Warnings on pdfminer

rodrigocf picture rodrigocf · Apr 21, 2015 · Viewed 9.9k times · Source

I have found and (slightly) modified this script in stackoverflow for it to work on python 3.3:

from pdfminer.pdfinterp import PDFResourceManager, process_pdf
from pdfminer.converter import TextConverter
from pdfminer.layout import LAParams
from io import StringIO

def convert_pdf(path):

    rsrcmgr = PDFResourceManager()
    retstr = StringIO()
    codec = 'utf-8'
    laparams = LAParams()
    device = TextConverter(rsrcmgr, retstr, laparams=laparams)

    fp = open(path, 'rb')
    process_pdf(rsrcmgr, device, fp)
    fp.close()
    device.close()

    string = retstr.getvalue()
    retstr.close()
    return string


print(convert_pdf('abc.pdf'))

It works fine, however i seem to be having 2 issues:

  • While running the script I get tons of warnings:

    WARNING:root:undefined: PDFCIDFont: basefont='LKOELN+Wingdings-Regular', cidcoding='Adobe-Identity', 139
    WARNING:root:undefined: PDFCIDFont: basefont='LKKPCF+Wingdings2', cidcoding='Adobe-Identity', 132

Which in the printed text looks like (cid:139), how do I catch this warnings and replace that text with something else?

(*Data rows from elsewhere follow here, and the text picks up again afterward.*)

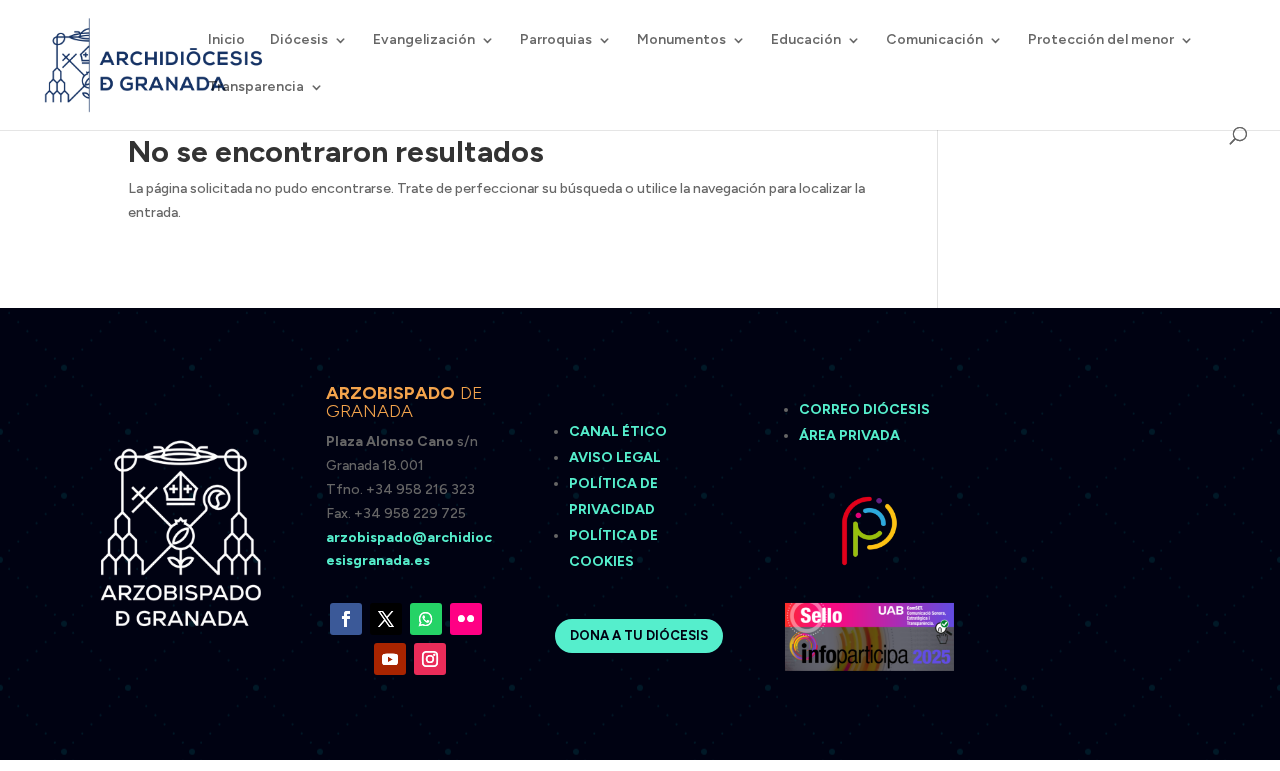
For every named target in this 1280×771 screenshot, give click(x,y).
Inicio (226, 40)
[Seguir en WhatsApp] (426, 619)
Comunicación (934, 40)
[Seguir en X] (386, 619)
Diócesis (299, 40)
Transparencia (256, 87)
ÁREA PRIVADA (849, 435)
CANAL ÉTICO (619, 431)
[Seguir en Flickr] (466, 619)
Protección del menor (1101, 40)
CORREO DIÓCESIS (864, 409)
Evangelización (424, 40)
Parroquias (556, 40)
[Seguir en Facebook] (346, 619)
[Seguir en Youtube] (390, 659)
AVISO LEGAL (616, 457)
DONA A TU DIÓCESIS (639, 635)
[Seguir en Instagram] (430, 659)
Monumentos (681, 40)
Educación (806, 40)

  • Note that I have a codec line, which in the original script goes inside the TextConverter(rsrcmgr, retstr, laparams=laparams), however I get:

    Traceback (most recent call last): File "C:/Users/rodrigo/Desktop/csp_pdf/csp_pdf2.py", line 46, in convert_pdf('abc.pdf') File "C:/Users/rodrigo/Desktop/csp_pdf/csp_pdf2.py", line 33, in convert_pdf device = TextConverter(rsrcmgr, retstr, codec = 'utf-8', laparams=laparams) TypeError: init() got an unexpected keyword argument 'codec'

Is this related to the first issue?

Thanks!

Answer

Pullie picture Pullie · Nov 25, 2015

Pdfminer3k logs to the Python root logger unfortunately. PDFMiner should implement logging correctly IMHO. So it is not possible to disable logging in the normal manner like.

logging.getLogger("pdfminer").setLevel(logging.WARNING)

Bummer!

I did this and it works™:

    logging.propagate = False 
    logging.getLogger().setLevel(logging.ERROR)

It sets the root logger to level Error. This will stop PDFMiner warn logging, since it logs to the root logger, but not your own logging.

I needed to set propagation to False, because after PDFMiner usage, I had duplicate logging entries. This was caused by the root logger.